▶ [What is needed]: Please give again, exactly and only, the stretch of lines from the one containing "AGB (185, 1159)" to the end of the entries below.

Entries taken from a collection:
···
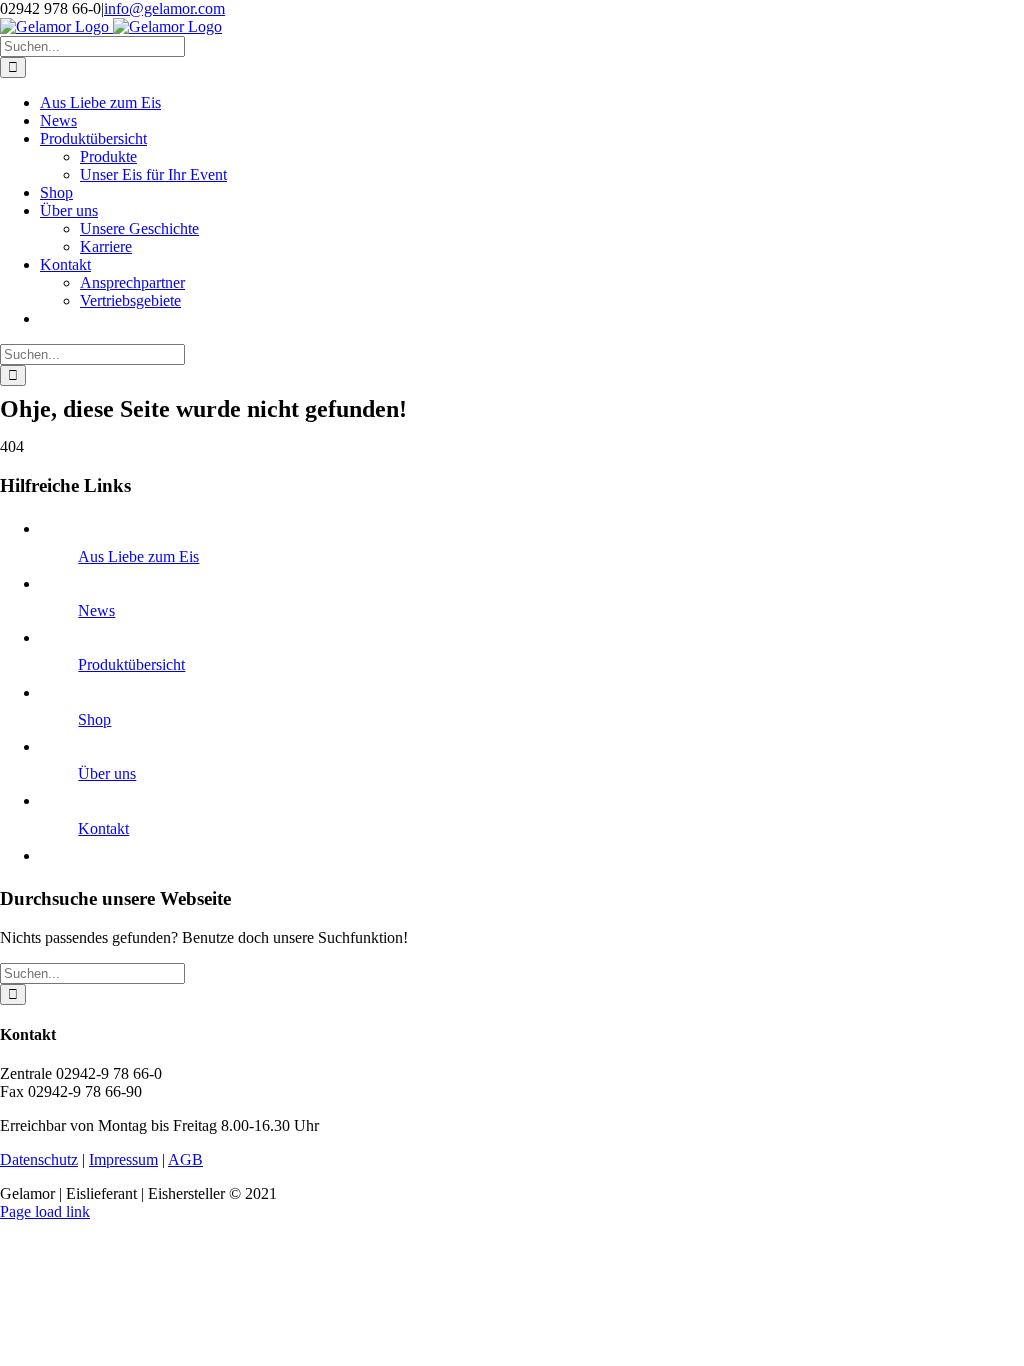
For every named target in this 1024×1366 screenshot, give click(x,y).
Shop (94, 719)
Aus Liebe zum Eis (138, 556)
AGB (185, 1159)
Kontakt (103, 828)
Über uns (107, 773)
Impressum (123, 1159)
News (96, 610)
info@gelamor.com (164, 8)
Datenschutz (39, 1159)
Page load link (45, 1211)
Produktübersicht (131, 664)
···
▶ [Problem solution]:
AGB (185, 1159)
Kontakt (103, 828)
Über uns (107, 773)
Impressum (123, 1159)
News (96, 610)
info@gelamor.com (164, 8)
Datenschutz (39, 1159)
Page load link (45, 1211)
Produktübersicht (131, 664)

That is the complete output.